• **Task instructions**
As you work through the listing below, copy each line exactly and drop the images.

..............................

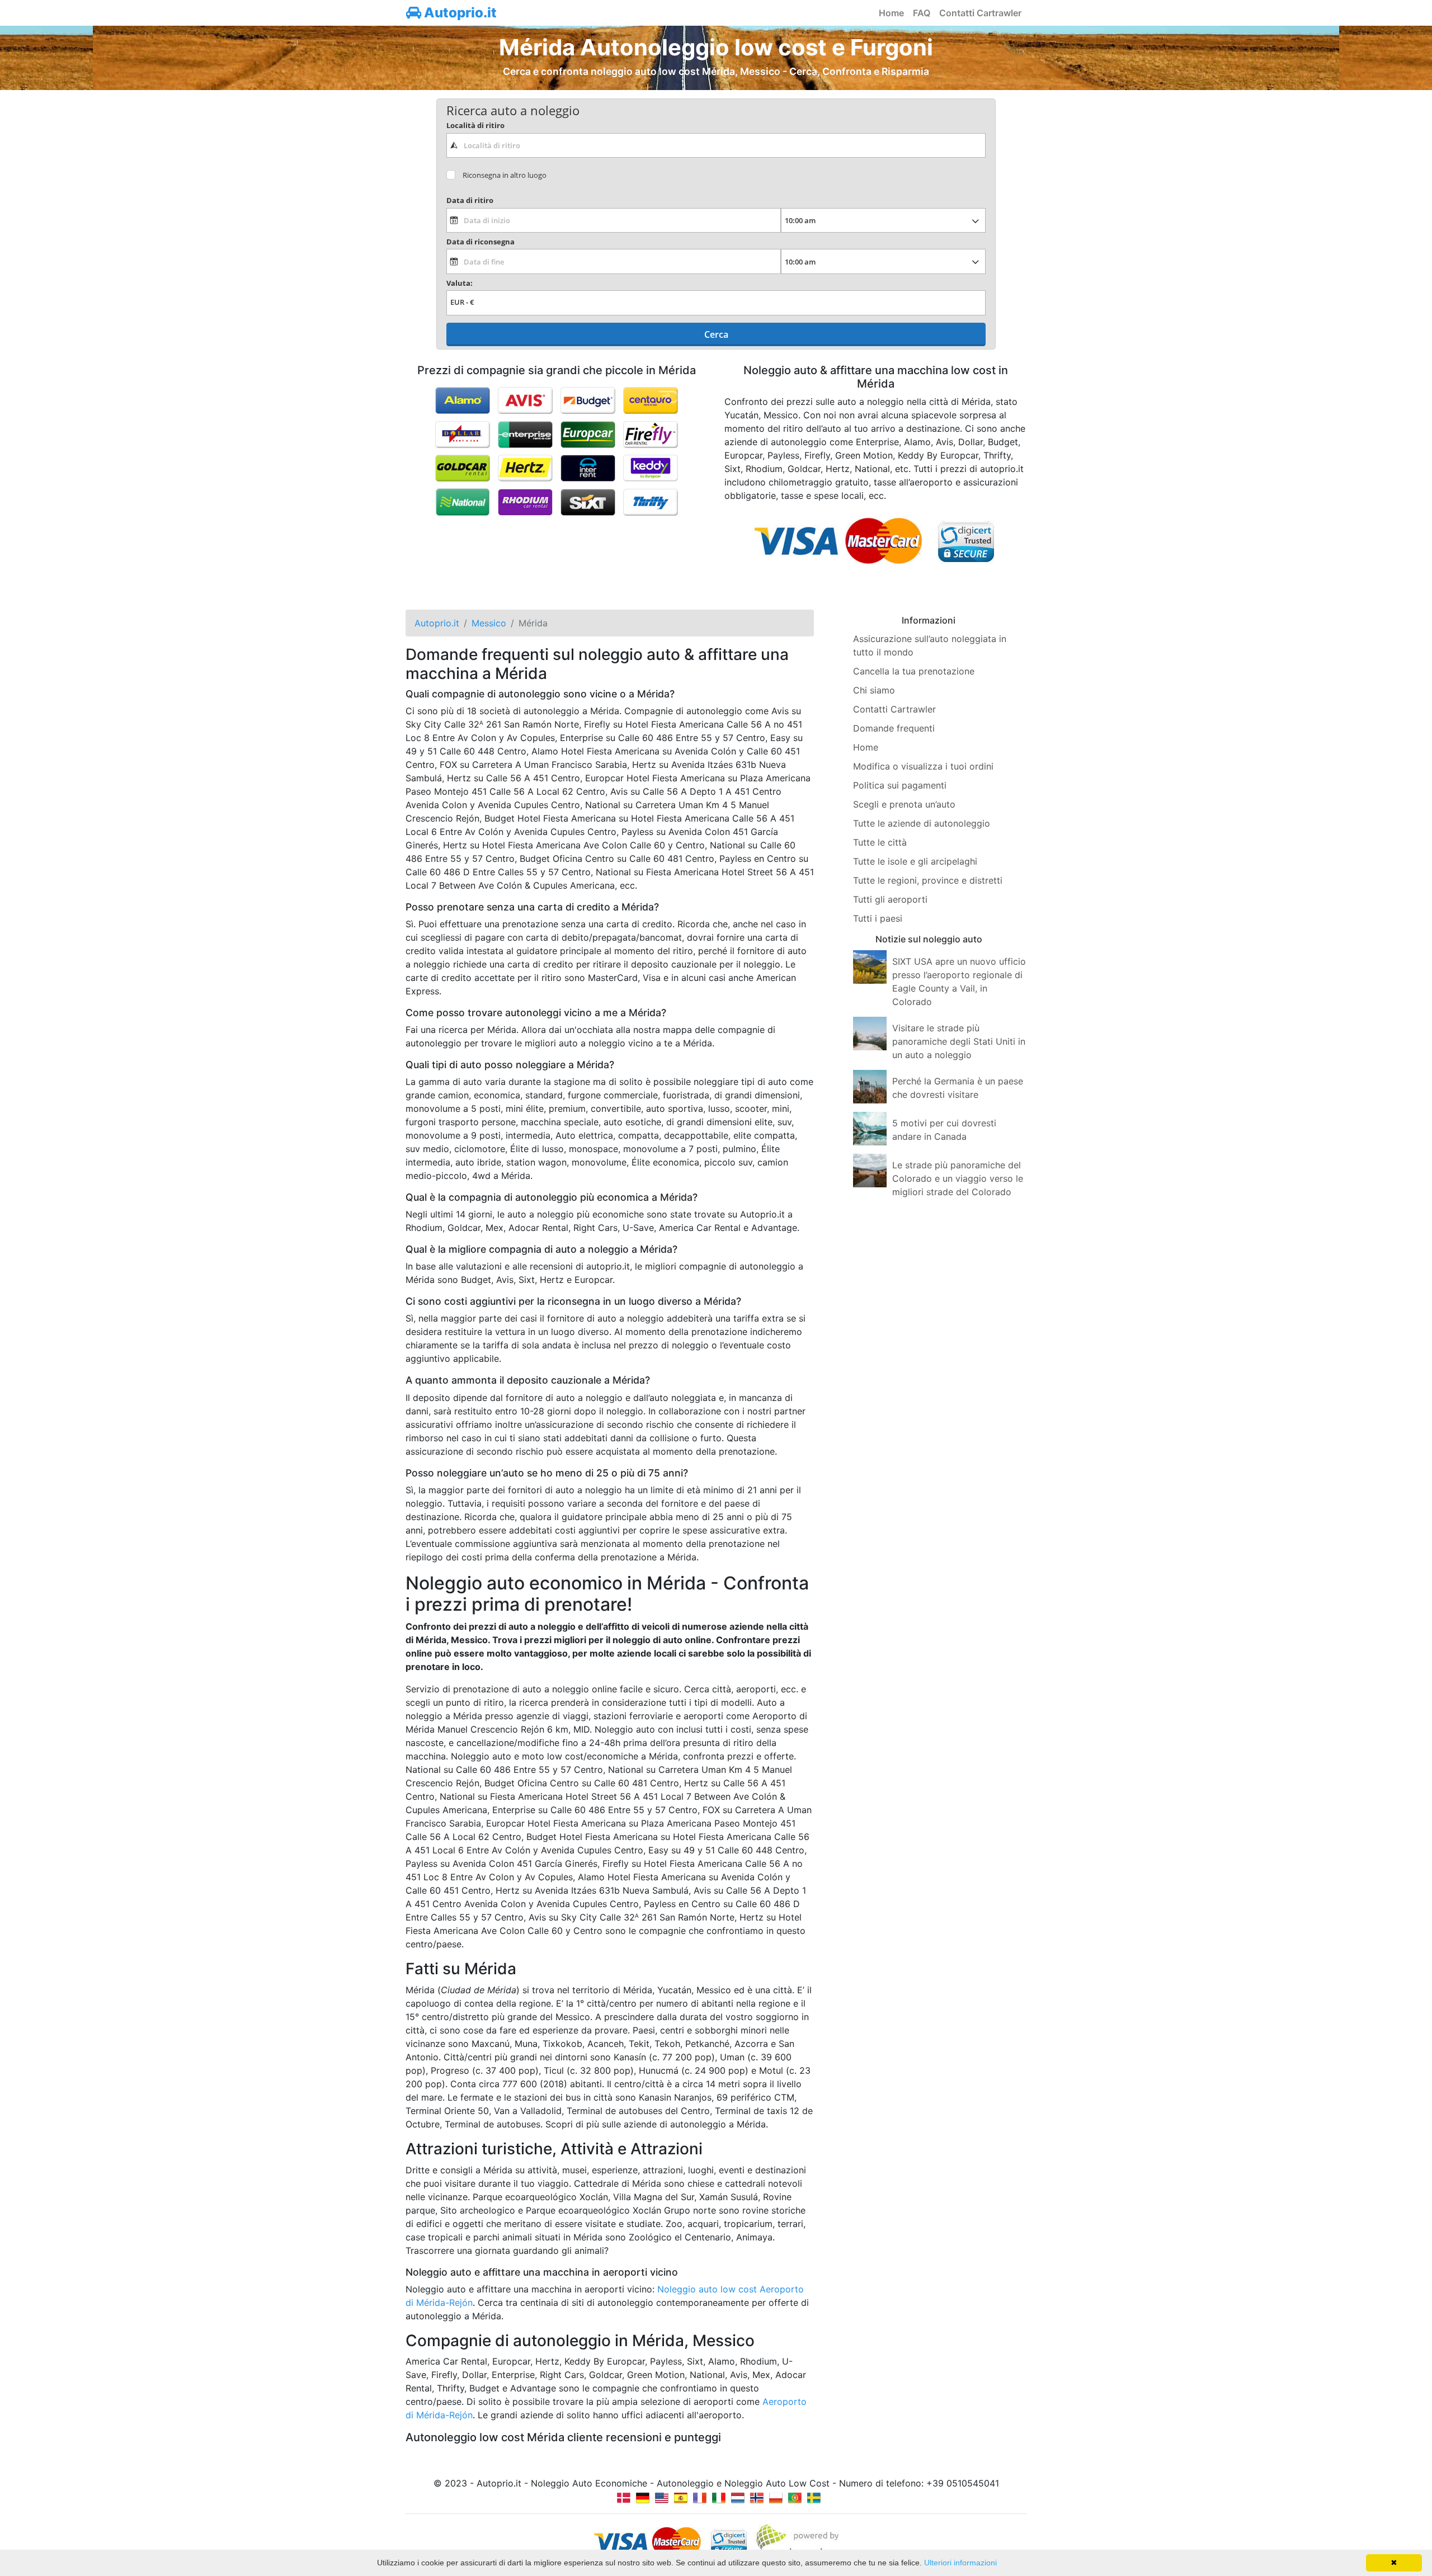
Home (891, 12)
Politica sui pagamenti (899, 785)
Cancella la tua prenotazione (913, 671)
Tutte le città (880, 842)
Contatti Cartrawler (980, 12)
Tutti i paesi (877, 918)
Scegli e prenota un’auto (904, 804)
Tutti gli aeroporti (890, 899)
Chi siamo (874, 690)
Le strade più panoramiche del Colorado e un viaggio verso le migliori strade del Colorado (957, 1178)
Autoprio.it (459, 12)
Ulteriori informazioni (960, 2562)
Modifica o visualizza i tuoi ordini (923, 766)
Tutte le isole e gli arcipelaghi (915, 861)
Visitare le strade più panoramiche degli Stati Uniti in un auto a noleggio (958, 1041)
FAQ (921, 12)
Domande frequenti (894, 728)
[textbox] (716, 145)
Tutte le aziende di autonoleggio (921, 823)
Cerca (716, 334)
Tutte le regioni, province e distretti (927, 880)
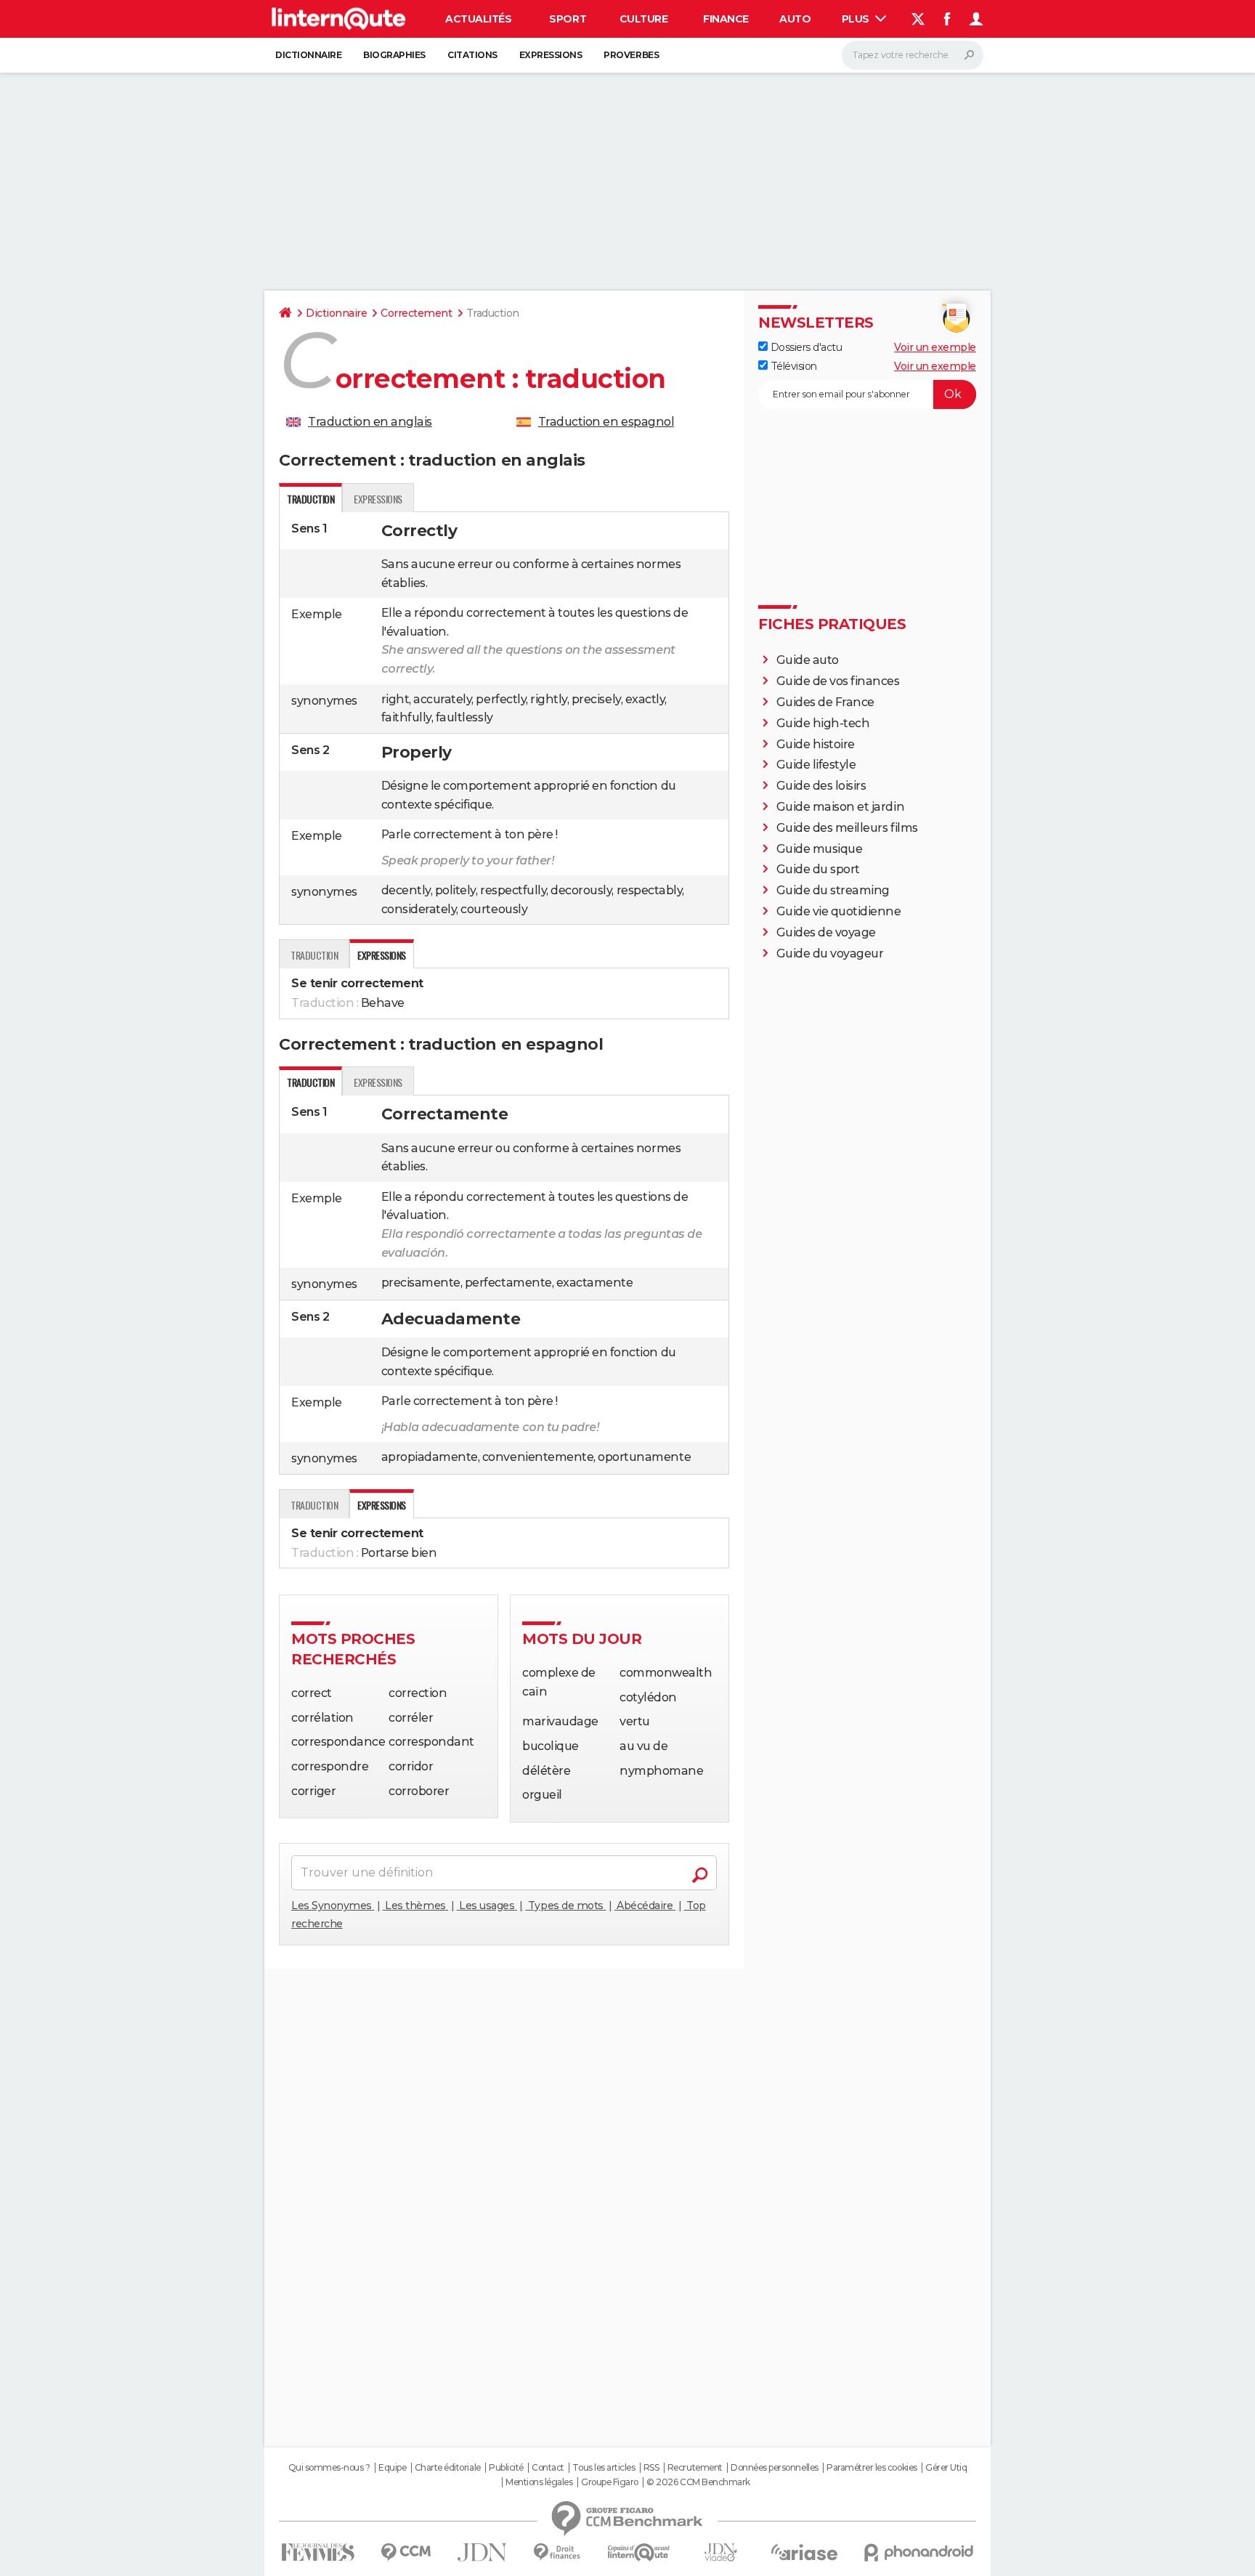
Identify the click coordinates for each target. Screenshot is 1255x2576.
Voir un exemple (935, 347)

..............................

• **Your response**
Home (891, 12)
Politica sui pagamenti (899, 785)
Cancella la tua prenotazione (913, 671)
Tutte le città (880, 842)
Contatti Cartrawler (980, 12)
Tutti i paesi (877, 918)
Scegli e prenota un’auto (904, 804)
Tutti gli aeroporti (890, 899)
Chi siamo (874, 690)
Le strade più panoramiche del Colorado e un viaggio verso le migliori strade del Colorado (957, 1178)
Autoprio.it (459, 12)
Ulteriori informazioni (960, 2562)
Modifica o visualizza i tuoi ordini (923, 766)
Tutte le isole e gli arcipelaghi (915, 861)
Visitare le strade più panoramiche degli Stati Uniti in un auto a noleggio (958, 1041)
FAQ (921, 12)
Domande frequenti (894, 728)
[textbox] (716, 145)
Tutte le aziende di autonoleggio (921, 823)
Cerca (716, 334)
Tutte le regioni, province e distretti (927, 880)
Identify the click coordinates for each target. Screenshot is 1255x2576.
Voir un exemple (935, 347)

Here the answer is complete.